_Activity_:
Below are records; count the lines among them that include the string "Customer", and state only the number.

(Collected data entries)
● ● ●

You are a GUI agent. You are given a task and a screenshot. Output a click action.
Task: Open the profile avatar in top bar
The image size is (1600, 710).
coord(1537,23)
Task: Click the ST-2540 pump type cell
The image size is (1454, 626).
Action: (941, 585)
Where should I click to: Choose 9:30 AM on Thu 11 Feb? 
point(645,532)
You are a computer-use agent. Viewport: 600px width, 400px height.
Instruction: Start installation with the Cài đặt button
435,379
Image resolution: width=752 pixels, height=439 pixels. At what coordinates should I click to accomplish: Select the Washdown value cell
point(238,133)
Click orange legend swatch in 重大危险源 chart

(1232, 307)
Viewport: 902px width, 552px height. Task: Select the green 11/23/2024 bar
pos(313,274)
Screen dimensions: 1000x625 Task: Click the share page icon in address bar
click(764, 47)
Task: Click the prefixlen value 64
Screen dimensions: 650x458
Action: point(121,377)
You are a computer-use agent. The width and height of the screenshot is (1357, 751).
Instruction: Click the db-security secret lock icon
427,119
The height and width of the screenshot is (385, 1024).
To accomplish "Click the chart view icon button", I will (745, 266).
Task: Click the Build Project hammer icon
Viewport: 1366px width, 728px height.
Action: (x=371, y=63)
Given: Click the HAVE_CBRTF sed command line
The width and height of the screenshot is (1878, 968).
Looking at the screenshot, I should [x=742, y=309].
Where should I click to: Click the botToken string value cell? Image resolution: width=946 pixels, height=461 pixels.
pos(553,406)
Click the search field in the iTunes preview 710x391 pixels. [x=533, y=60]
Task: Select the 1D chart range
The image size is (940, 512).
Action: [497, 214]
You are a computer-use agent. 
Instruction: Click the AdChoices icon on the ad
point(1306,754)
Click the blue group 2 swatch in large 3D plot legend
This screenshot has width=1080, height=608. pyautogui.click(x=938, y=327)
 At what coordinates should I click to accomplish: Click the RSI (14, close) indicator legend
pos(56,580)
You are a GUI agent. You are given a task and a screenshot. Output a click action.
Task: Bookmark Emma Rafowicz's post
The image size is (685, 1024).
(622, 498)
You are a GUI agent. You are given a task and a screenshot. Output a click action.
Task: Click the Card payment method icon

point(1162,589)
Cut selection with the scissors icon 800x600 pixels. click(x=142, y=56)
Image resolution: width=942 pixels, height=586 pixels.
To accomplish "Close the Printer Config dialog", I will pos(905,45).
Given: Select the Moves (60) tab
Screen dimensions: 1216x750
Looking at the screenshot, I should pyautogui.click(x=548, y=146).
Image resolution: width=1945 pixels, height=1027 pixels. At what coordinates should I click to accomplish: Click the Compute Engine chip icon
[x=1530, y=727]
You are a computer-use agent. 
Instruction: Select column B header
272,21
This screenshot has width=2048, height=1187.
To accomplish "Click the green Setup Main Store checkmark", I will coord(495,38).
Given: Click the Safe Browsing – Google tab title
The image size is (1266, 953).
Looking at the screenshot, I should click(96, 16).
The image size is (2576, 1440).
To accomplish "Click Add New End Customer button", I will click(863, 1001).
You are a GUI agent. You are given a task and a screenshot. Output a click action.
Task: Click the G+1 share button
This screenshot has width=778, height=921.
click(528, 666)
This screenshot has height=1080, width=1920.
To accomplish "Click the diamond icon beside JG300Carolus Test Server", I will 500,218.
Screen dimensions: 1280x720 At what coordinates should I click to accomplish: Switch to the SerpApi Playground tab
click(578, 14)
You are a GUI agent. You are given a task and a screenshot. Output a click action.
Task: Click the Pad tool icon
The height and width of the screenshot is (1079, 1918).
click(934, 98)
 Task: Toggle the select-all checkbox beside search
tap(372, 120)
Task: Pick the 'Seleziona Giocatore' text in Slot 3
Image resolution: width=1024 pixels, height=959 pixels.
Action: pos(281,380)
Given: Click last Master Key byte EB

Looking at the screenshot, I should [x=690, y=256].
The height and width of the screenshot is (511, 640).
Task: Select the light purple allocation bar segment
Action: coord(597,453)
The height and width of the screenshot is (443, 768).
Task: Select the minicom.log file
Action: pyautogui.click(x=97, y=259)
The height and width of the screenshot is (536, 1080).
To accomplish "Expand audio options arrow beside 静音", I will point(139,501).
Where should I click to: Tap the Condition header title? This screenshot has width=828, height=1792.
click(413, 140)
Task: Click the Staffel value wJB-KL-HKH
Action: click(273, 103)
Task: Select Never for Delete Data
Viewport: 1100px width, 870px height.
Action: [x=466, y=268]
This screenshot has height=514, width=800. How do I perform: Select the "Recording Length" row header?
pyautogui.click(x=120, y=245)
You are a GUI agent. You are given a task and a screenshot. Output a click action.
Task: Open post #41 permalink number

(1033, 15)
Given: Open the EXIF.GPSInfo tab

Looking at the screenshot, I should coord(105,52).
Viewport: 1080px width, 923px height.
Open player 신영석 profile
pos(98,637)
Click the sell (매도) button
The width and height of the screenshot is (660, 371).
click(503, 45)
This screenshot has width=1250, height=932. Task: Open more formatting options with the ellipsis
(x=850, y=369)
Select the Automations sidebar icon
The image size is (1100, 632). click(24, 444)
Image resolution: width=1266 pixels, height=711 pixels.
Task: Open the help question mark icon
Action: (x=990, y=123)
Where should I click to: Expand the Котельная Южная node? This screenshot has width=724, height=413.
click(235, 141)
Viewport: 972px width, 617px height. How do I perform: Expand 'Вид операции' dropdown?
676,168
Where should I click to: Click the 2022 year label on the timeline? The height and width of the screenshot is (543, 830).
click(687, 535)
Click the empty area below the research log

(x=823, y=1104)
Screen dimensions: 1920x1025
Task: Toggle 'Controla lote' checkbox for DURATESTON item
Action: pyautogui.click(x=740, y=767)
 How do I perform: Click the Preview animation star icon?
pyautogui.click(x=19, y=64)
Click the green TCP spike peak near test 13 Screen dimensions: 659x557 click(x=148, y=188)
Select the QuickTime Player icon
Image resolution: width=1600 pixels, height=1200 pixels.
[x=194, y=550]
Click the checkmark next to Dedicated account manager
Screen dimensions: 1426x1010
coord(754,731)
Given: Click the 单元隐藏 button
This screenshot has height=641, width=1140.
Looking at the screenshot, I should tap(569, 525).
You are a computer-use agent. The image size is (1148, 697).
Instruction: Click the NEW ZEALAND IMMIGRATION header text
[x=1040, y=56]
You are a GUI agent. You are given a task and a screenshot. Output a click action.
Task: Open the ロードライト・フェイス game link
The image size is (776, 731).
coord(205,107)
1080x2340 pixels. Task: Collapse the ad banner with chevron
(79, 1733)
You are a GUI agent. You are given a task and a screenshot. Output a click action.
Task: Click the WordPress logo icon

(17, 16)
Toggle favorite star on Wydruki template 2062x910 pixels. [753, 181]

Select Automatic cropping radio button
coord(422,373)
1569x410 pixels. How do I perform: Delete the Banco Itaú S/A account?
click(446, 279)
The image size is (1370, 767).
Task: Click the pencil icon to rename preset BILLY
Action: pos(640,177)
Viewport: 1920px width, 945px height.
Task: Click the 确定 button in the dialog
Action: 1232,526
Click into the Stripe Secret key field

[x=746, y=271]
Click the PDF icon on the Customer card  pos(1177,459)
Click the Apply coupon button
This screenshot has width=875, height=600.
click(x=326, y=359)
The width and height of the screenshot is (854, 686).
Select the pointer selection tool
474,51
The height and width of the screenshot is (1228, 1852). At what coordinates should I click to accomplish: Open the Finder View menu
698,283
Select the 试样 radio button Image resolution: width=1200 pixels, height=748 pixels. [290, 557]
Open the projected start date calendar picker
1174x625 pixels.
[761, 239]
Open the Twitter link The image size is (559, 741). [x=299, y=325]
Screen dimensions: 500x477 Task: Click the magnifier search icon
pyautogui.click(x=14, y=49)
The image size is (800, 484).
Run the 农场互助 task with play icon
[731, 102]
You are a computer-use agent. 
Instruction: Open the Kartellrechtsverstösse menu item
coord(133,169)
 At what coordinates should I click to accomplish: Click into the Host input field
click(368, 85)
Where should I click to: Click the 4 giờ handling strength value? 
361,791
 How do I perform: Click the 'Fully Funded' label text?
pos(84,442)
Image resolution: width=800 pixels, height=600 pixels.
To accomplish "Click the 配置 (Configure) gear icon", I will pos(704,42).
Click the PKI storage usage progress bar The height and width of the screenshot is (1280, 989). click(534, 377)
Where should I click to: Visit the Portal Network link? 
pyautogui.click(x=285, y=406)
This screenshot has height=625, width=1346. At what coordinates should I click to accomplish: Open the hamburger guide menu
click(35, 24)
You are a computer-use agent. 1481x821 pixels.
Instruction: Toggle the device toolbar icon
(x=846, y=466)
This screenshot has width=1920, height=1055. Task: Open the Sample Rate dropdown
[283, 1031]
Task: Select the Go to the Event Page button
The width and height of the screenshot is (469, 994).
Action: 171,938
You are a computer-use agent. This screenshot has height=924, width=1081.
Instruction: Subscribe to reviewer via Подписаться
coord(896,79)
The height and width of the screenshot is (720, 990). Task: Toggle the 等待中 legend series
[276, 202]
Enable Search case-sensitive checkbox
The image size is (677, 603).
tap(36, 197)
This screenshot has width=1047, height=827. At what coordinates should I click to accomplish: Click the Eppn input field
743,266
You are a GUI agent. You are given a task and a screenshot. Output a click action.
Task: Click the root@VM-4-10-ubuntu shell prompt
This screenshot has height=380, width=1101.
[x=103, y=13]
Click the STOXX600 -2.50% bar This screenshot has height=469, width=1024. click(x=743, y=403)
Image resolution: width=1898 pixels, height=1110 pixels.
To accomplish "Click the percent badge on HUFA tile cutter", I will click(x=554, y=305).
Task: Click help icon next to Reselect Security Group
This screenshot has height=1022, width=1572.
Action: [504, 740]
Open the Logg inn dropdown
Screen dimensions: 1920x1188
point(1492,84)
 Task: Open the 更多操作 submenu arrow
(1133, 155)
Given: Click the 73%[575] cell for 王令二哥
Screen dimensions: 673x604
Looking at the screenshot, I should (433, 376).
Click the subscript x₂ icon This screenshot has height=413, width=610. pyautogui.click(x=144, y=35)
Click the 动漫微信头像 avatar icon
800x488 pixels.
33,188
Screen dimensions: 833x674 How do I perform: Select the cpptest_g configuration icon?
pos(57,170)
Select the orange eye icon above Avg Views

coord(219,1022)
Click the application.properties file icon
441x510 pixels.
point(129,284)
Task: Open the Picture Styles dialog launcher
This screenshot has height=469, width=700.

● ● ●

_Exercise response_:
2